After locating "The width and height of the screenshot is (1069, 829).", return its line and all lines that follow through the end of the listing below, exactly; leave out pictures.

+++ Provided information +++

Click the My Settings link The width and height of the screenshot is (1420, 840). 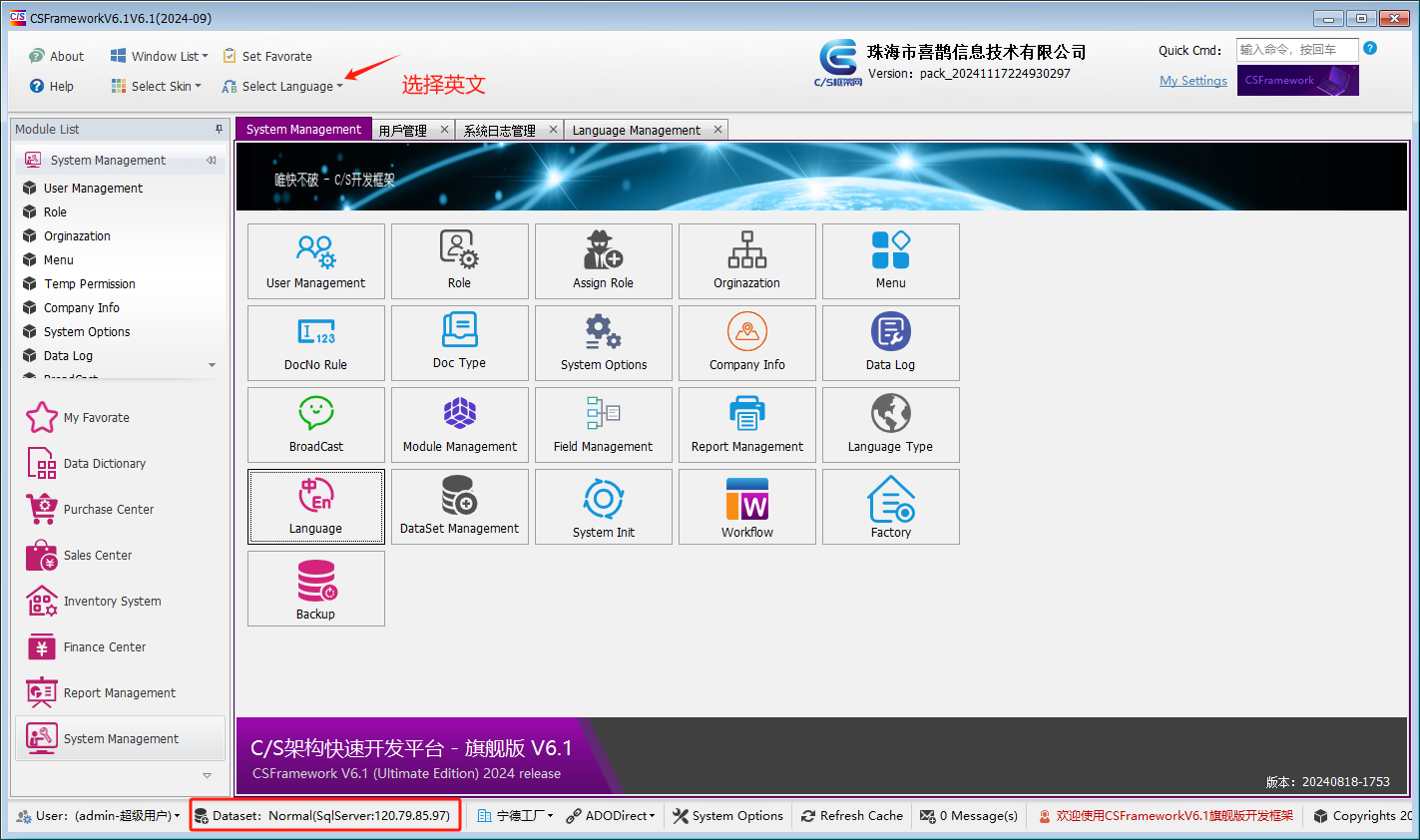(1192, 81)
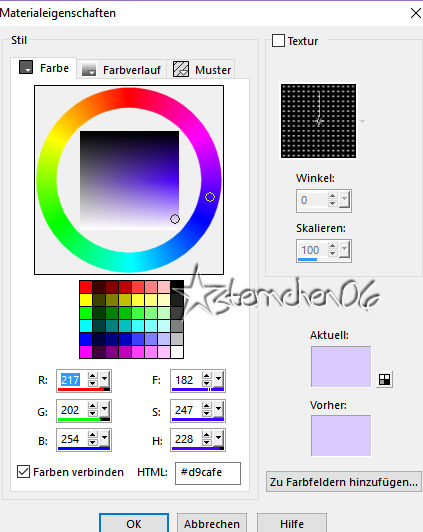
Task: Switch to the Farbverlauf tab
Action: (x=122, y=70)
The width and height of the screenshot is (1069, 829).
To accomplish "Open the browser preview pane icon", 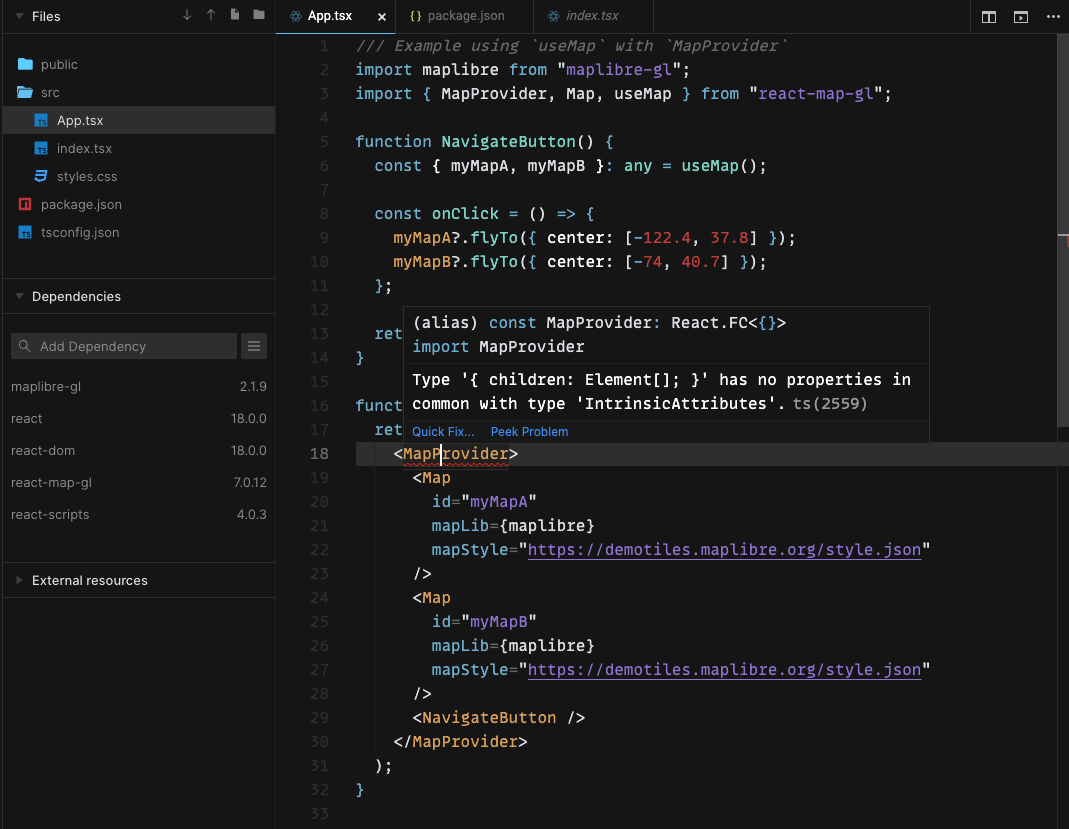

+++

#### Result of this task:
The width and height of the screenshot is (1069, 829).
To accomplish "Open the browser preview pane icon", 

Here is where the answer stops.